• **Supplied text**:
Pfizer Establishes New Partnering Model for Early-Stage Academic Research
Pfizer has created a new, early-stage partnering model (Innovative Target Exploration Network [ITEN]) to enable relationships with select academic institutions and principal investigators to identify research projects and deliver therapeutic targets in Pfizer’s core areas of interest.
The ITEN model is expected to allow researchers from Pfizer and partner institutions to share ideas for pairing academia’s research with industry’s translational capabilities and network of resources and relationships.
Pfizer says the University of Cambridge and the University of Oxford are the first to participate in the ITEN model in the UK, and the University of Texas Southwestern (UTSW) is the first to participate in the US. Pfizer is seeking to include other institutions to be part of the ITEN model.
Each ITEN is managed by an external scientific innovation lead from Pfizer, who serves as the liaison between senior scientists from Pfizer and academic principal investigators from the applicable institution, and who facilitates discussions on research topics of mutual interest.

• **Extracted entries**:
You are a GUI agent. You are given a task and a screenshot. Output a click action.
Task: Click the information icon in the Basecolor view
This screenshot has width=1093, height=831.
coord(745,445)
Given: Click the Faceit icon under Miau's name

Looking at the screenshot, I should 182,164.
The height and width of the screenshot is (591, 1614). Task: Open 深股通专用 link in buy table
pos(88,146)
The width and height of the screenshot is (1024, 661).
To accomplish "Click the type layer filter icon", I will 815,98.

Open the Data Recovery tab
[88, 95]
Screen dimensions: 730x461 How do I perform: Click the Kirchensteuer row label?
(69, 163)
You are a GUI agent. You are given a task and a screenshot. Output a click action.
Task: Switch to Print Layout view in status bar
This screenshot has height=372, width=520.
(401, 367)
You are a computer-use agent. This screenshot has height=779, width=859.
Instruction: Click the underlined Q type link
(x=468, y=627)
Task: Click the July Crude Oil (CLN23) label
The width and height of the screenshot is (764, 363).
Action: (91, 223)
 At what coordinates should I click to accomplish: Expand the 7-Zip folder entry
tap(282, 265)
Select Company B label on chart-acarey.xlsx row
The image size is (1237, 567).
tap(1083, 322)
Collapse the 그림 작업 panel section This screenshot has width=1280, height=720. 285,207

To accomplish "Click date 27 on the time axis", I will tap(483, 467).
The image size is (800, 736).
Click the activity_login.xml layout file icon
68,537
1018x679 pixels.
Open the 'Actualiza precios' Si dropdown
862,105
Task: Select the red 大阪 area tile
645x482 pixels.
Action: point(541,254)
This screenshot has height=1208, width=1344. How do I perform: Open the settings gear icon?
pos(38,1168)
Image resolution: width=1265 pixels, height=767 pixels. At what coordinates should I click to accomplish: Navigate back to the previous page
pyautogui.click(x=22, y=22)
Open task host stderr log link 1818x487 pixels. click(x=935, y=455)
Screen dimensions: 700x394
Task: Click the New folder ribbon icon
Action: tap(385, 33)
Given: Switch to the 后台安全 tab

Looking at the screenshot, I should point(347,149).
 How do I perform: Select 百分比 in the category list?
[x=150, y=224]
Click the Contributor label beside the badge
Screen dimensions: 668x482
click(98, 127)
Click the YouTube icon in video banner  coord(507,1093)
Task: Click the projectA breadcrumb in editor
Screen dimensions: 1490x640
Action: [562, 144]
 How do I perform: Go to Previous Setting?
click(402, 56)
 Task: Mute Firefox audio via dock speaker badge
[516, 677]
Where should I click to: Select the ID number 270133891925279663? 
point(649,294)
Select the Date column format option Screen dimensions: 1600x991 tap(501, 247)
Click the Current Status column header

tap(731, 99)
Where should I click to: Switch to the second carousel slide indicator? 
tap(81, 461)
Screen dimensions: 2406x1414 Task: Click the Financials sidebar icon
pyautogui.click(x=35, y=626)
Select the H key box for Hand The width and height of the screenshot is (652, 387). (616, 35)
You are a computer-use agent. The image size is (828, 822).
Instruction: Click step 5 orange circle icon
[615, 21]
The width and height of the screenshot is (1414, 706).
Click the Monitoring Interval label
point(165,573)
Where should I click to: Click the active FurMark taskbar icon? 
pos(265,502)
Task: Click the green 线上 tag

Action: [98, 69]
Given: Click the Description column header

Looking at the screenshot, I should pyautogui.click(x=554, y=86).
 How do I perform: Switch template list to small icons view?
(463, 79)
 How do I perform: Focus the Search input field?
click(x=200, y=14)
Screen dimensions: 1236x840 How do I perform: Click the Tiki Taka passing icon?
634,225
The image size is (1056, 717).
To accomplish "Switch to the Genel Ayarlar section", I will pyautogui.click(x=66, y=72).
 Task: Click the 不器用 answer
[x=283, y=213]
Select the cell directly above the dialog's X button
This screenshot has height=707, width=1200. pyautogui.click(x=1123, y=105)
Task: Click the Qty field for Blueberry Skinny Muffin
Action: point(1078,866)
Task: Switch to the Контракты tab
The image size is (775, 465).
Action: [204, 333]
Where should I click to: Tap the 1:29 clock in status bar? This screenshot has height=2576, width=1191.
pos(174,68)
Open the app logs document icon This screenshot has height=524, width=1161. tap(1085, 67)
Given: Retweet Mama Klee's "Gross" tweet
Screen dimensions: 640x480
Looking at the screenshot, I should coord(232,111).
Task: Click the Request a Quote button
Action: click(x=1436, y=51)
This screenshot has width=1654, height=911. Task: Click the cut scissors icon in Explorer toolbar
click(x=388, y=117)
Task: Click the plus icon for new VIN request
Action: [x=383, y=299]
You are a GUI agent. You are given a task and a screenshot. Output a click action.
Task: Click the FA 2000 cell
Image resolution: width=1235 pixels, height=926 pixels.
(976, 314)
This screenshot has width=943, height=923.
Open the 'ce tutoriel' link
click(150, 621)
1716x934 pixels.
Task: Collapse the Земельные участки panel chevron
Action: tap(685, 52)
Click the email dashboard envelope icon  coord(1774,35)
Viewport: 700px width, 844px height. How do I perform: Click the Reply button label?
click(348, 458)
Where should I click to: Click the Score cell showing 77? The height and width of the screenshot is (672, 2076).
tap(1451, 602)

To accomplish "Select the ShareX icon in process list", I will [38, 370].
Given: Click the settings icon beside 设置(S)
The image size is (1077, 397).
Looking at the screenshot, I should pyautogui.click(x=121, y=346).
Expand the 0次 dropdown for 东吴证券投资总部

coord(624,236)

• **Description of the task**: Could you retype everything in the Pfizer partnering article from "Each ITEN is" down to "of mutual interest.", word for word?

• **Task response**:
Each ITEN is managed by an external scientific innovation lead from Pfizer, who serves as the liaison between senior scientists from Pfizer and academic principal investigators from the applicable institution, and who facilitates discussions on research topics of mutual interest.